The problem: a shortage of frontline health workers and inadequate distribution of health products and knowledge
Half of the world lacks access to essential health care. [1] Many health care systems — particularly in developing countries — are chronically under-funded, under-stocked, and understaffed. Let’s look at some of the numbers.
On average, there are 2.3 health workers per 1,000 people in Africa, compared to 24:1,000 in the United States. [2] Further, more than 24% of the global burden of disease falls on people living in African countries, where only 3% of the world’s health workers operate with less than 1% of the world’s financial resources. Sub-Saharan Africa in particular makes up only about 13% of the world’s population, yet suffers an estimated 66% of global maternal deaths, 41% of global stillbirths, and 40% of global newborn deaths. [3]
Stock-out rates (instances where an item or medicine is out of stock and unavailable) for critical medicines at public health facilities routinely exceed 50%, and poorly trained, poorly monitored health outlets are standard. [4] These issues increase in the hardest-to-reach rural communities where need is often greatest. In developing regions, more than 45 million women per year receive either inadequate antenatal care or none at all, and more than 30 million women deliver their babies outside of a healthcare facility.
The solution: community health workers
Supporting community health workers (CHWs) to provide reliable and affordable health care – along with essential medicines and products to the doorsteps of millions – saves and improves lives.
How Living Goods works
Living Goods aims to transform the way health care is delivered by addressing two fundamental barriers in sub-Saharan Africa: the significant shortage of frontline health workers and the inadequate distribution of health products and knowledge.
Living Goods helps governments strengthen and professionalize their community health systems. They recruit, train, equip, and manage government-recognized networks of local CHWs who go door to door within their neighborhoods, providing health education, diagnoses, medicines, and health products that save and improve lives. CHWs focus on high-impact areas where they make the biggest difference at a low cost, including pregnancy and newborn care, malaria, pneumonia, diarrhea, nutrition, immunization, and family planning.
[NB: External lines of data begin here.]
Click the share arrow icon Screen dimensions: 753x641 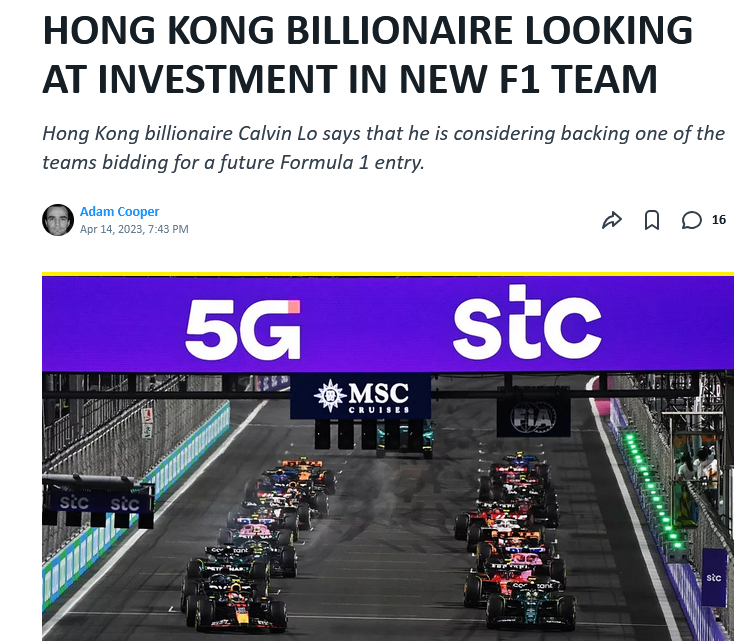click(x=611, y=220)
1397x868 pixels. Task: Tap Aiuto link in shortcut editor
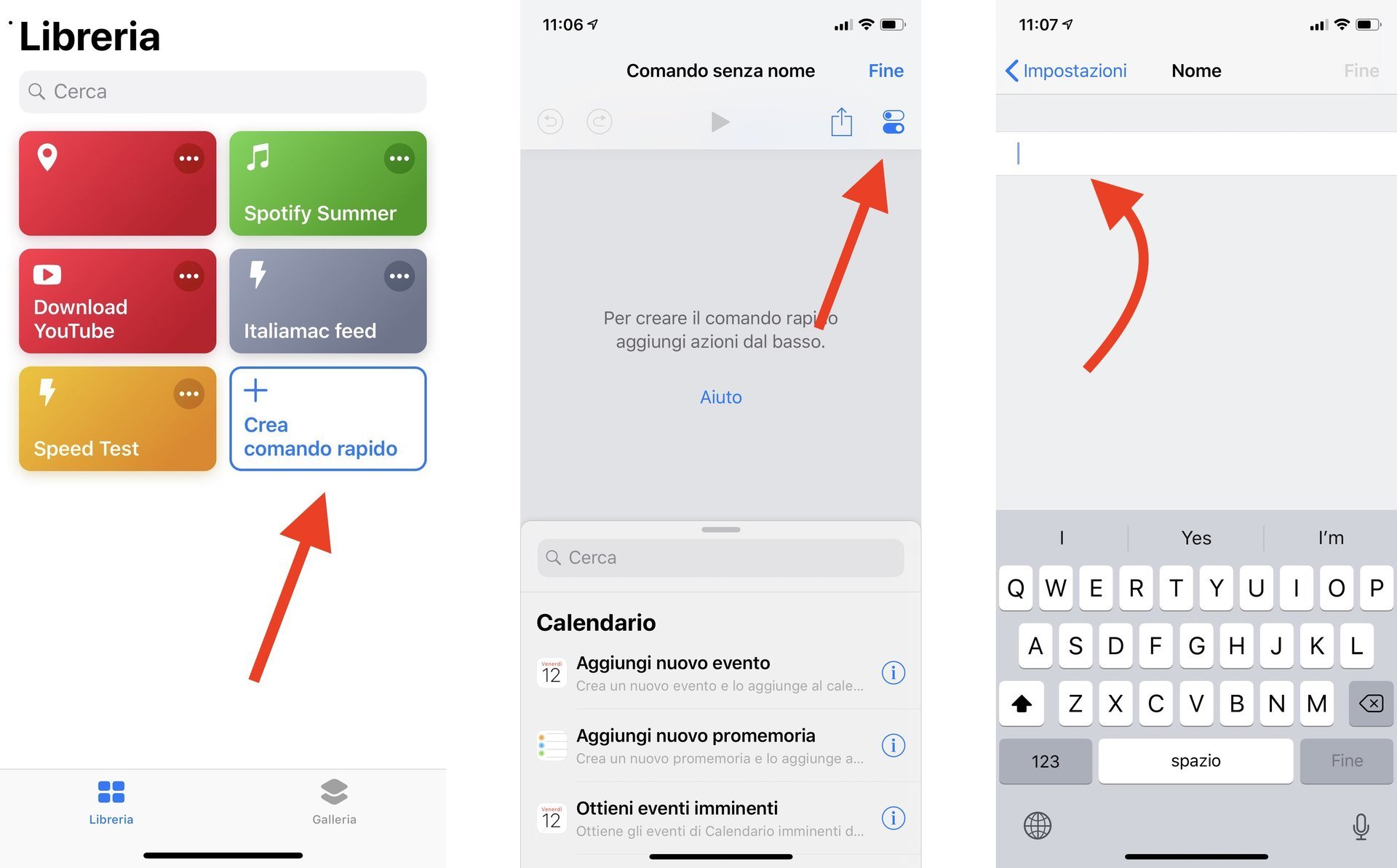click(x=721, y=397)
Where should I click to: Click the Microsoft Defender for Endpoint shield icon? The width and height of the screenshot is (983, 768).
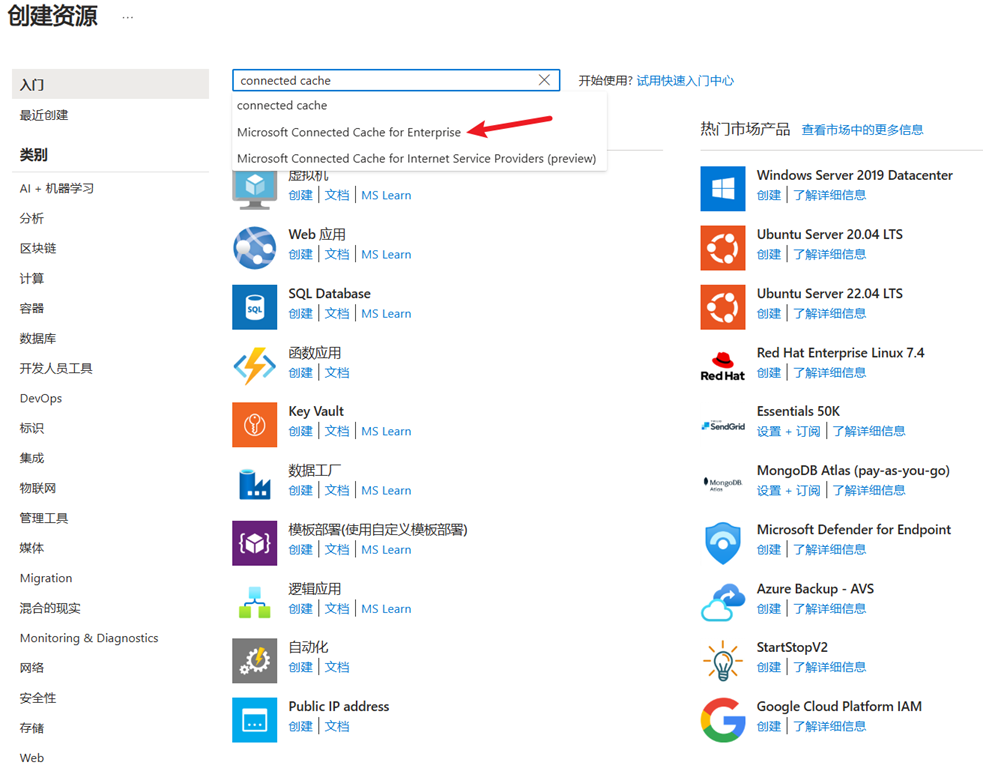(x=723, y=543)
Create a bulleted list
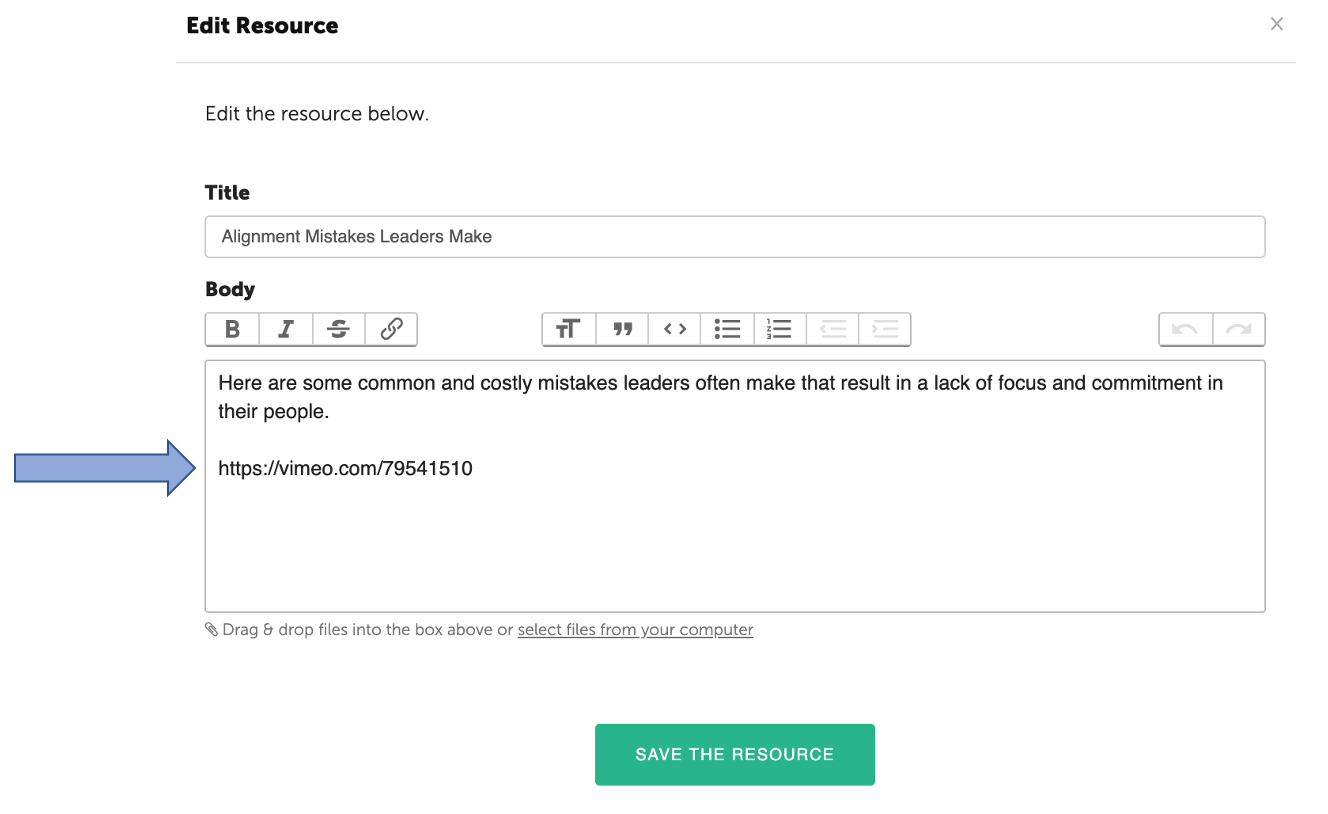Screen dimensions: 1328x814 (x=728, y=329)
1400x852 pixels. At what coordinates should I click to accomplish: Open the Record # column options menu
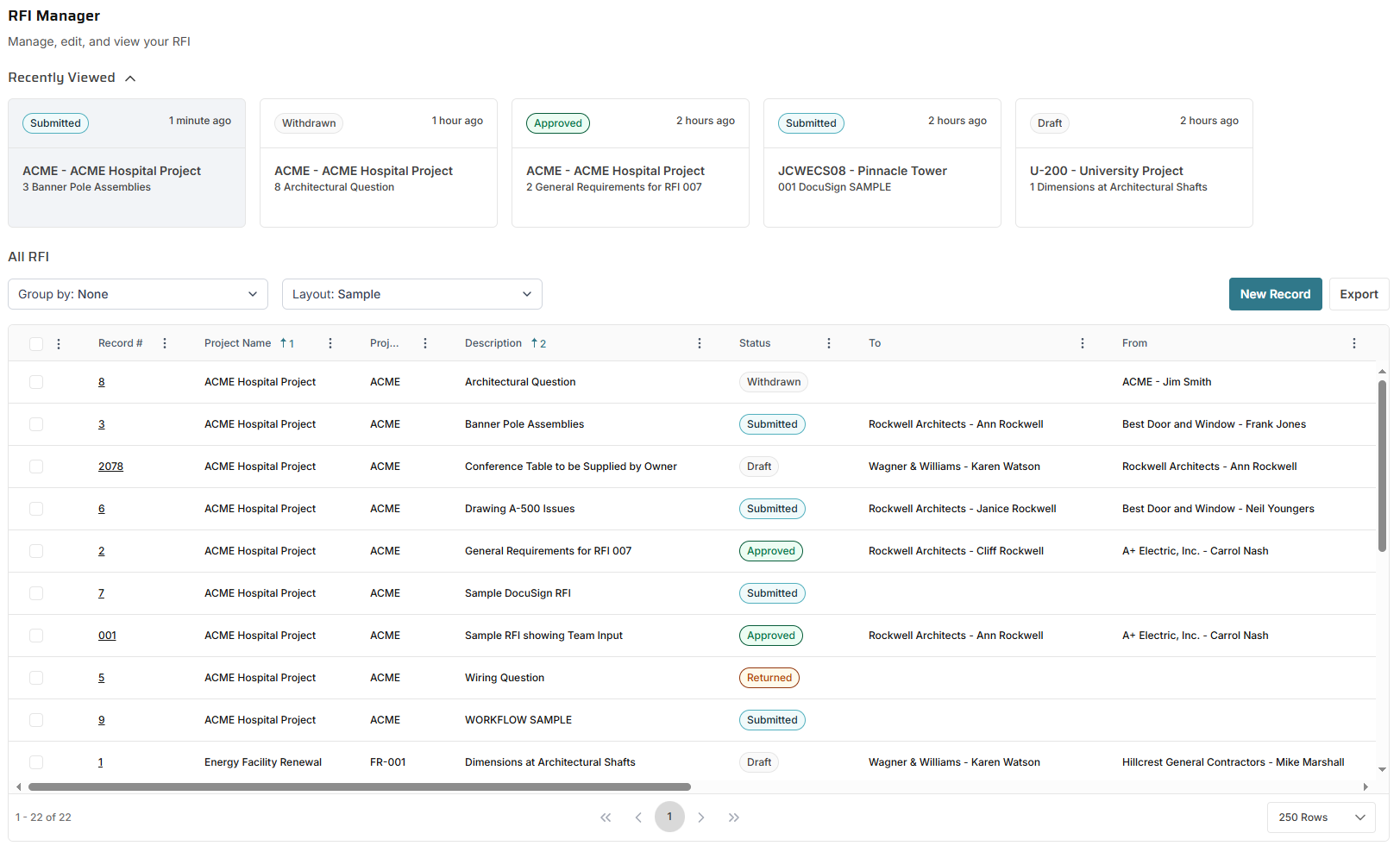[165, 343]
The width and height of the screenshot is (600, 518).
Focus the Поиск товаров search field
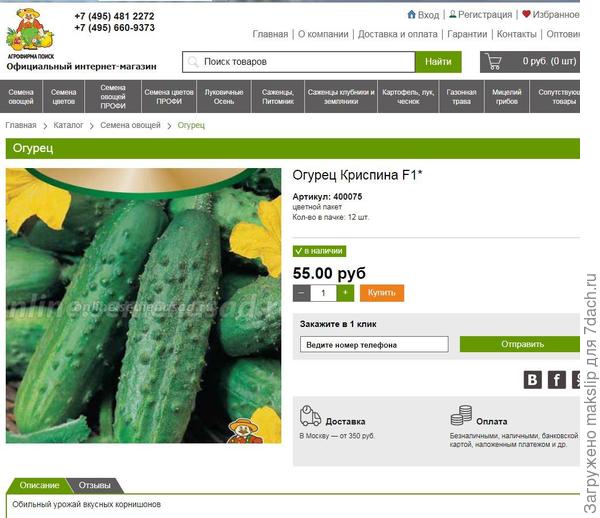[299, 62]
Living Goods-supported CHWs are equipped with a powerful, diagnostic mobile application, the SmartHealthTM app, that Living Goods co-developed with technology partner Medic Mobile. It allows CHWs to register, track, and follow up with patients, ensuring data-driven performance management, as well as real-time data collection. Clients can also receive messages on their mobile phones with care reminders.
— World Health Organization
CHWs take clients through the app’s diagnosis workflow free of charge. During the COVID-19 pandemic, CHWs provide clients with essential medicines and health items for free, including birth control pills, Sayana Press injectable contraceptive and malaria medications. Living Goods manages the supply chain to help ensure medicines are always in stock, whether through government or Living Goods-managed supply chains.
Living Goods combines best practices from public health with business acumen and technology from the private sector to ensure effective operations. They believe in four essential components to strengthen community health programs:
- CHWs and supervisors are digitally enabled to collect data, improve quality of care, and monitor performance with digital tools
- CHWs are equipped with the skills, tools and supplies they need to their job well
- CHWs are supervised by dedicated personnel whom they meet with regularly
- CHWs are compensated through performance-based incentives
Living Goods also advocates at the national level to strengthen primary health care (PHC) systems, striving to ensure all children and their families are able to access lifesaving care when and where they need it.
Living Goods’ solution also builds government capacity to better manage, strengthen, and own these health systems themselves, laying the groundwork for longer-term impact and sustainability. They provide implementation support that enables government to sustainably lead community health programs.